Le patron des policiers n'est "pas favorable" à la révision des règles de légitime défense

Par Isabelle Lassalle, France Bleu dimanche 23 octobre 2016 à 10:13

Jean-Marc Falcone, directeur général de la police.
Jean-Marc Falcone, directeur général de la police. © Maxppp -

Jean-Marc Falcone, le patron des policiers, n'est "pas favorable à ce stade" à une révision des règles de la légitime défense, selon le Journal du Dimanche publié ce dimanche 23 octobre.

Réviser les règles de la légitime défense, c'est l'une des demandes des policiers en colère qui manifestent depuis lundi, et aussi des syndicats. Mais le patron des policiers Jean-Marc Falcone l'a annoncé au JDD, il n'est "pas favorable à ce stade" à une révision des règles de la légitime défense

Au sujet des quatre policiers blessés lors de l'attaque au cocktail Molotov, le 8 octobre à Viry-Châtillon (Essonne), le directeur général de la police nationale (DGPN) précise que "oui, sans problème", les policiers auraient pu tirer sur leurs agresseurs.

"On les attaque, on les empêche de sortir de leur voiture, on menace de les brûler, à mon sens tous les éléments constitutifs de la légitime défense étaient engagés. Ils auraient tout à fait pu tirer", Jean-Marc Falcone.

"Quant à changer les textes actuels (sur la légitime défense), on peut toujours y réfléchir, mais je n'y suis pas favorable à ce stade, considérant que les règles d'emploi des armes ont été récemment élargies par la loi du 3 juin 2016", renforçant la lutte contre le crime organisé et le terrorisme.

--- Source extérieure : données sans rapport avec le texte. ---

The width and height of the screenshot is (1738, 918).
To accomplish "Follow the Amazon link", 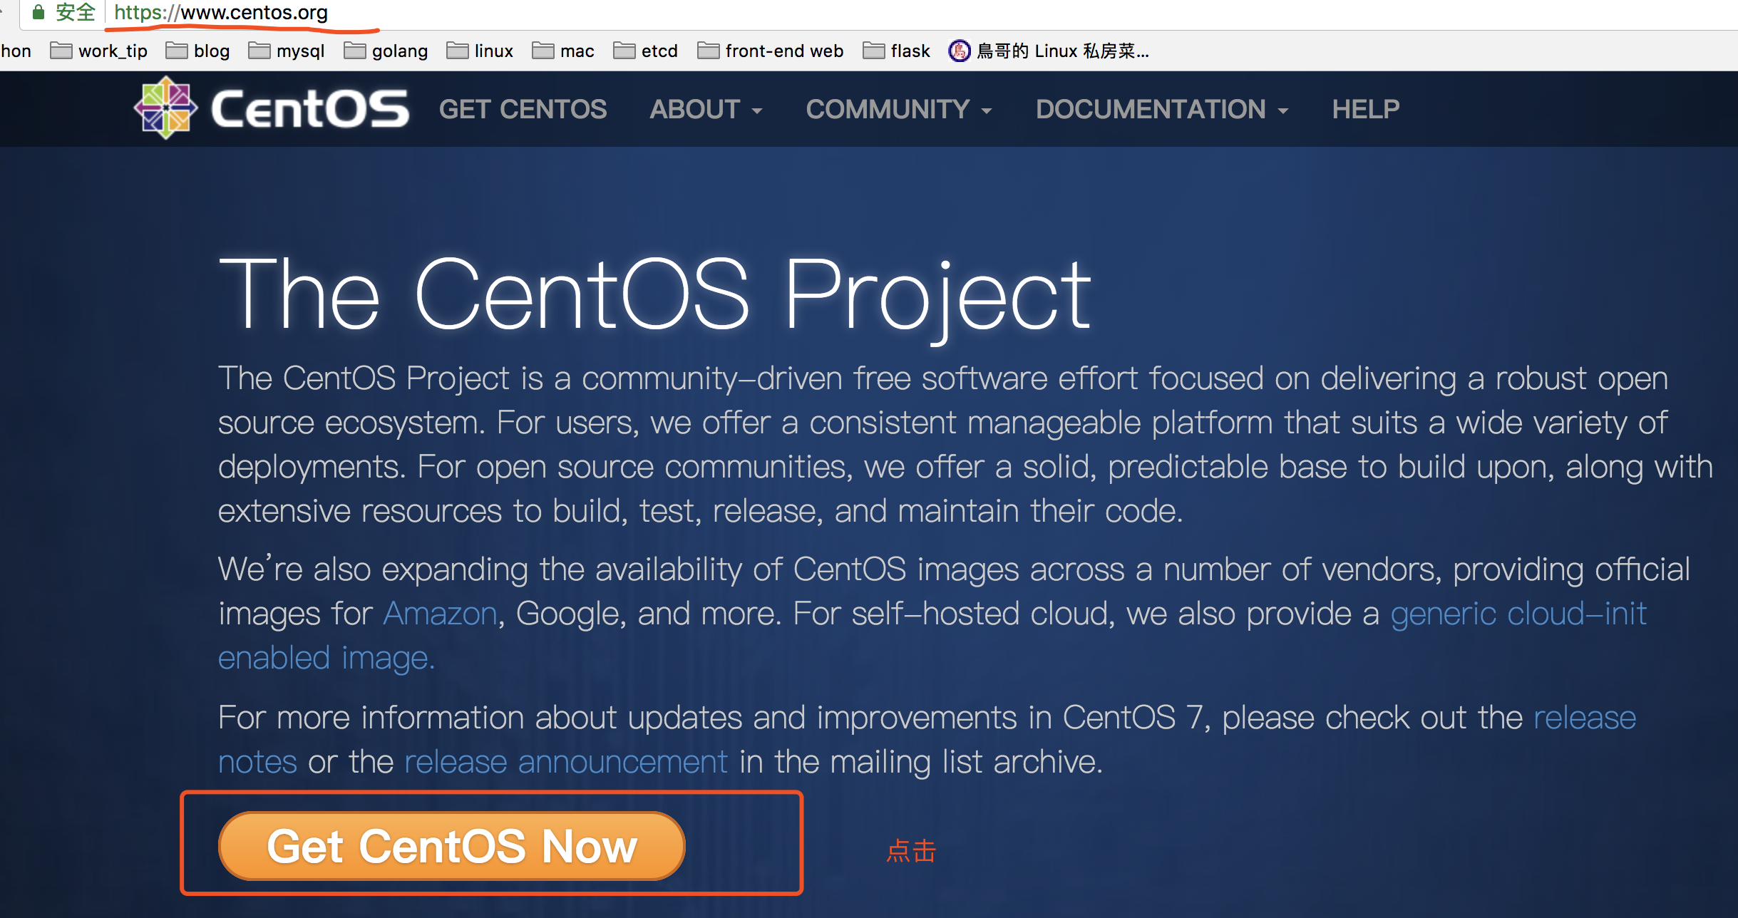I will click(x=440, y=614).
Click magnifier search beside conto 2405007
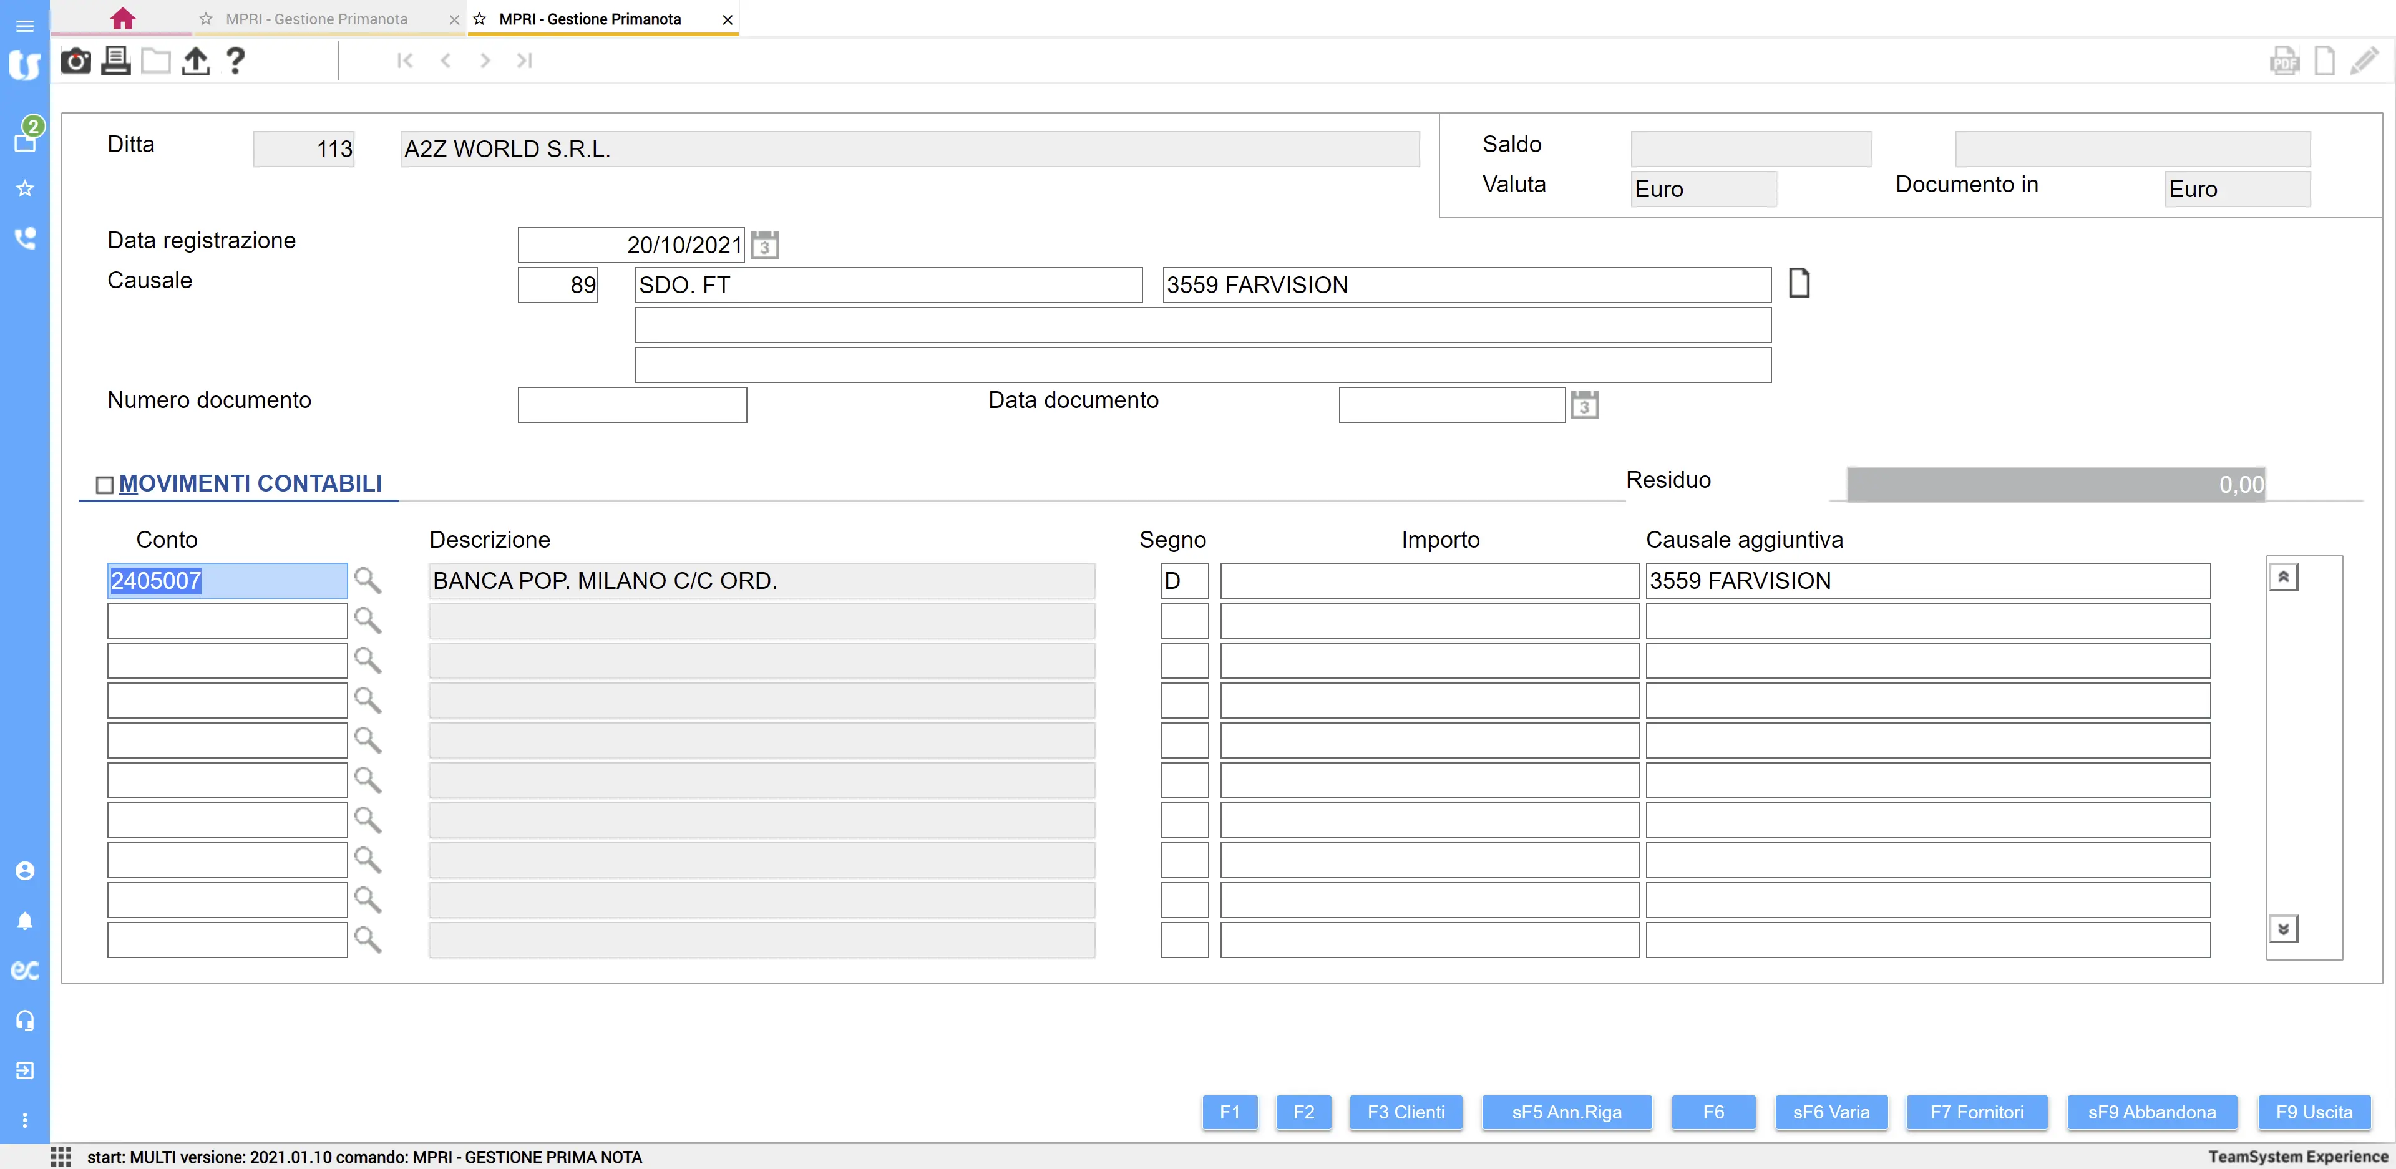 (x=367, y=580)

Revoir les missions des policiers

Sur la question des charges dites "indues", comme les gardes statiques, de palais de justice ou de préfectures, et de détenus à l'hôpital, dont les policiers ne veulent plus, "ils ont raison ! Je leur dis qu'il faut revoir les missions", assure Jean-Marc Falcone, précisant notamment que la garde de détenus hospitalisés "mobilise 300 policiers".

"En tant que chef de ces hommes, je comprends leur grand malaise", Jean-Marc Falcone

"Et je vous dis aussi que je partage la quasi-totalité de leurs revendications" mais le patron de la police a rappelé également ne "pas partager leur façon" de manifester leur colère.

Mais le patron des policiers rappelle qu'il est "hors de question de manifester devant le ministère de l'Intérieur et l'Élysée. Mercredi et jeudi soir, il y a eu des tentatives. Si cela devait aller plus loin, chacun prendra ses responsabilités".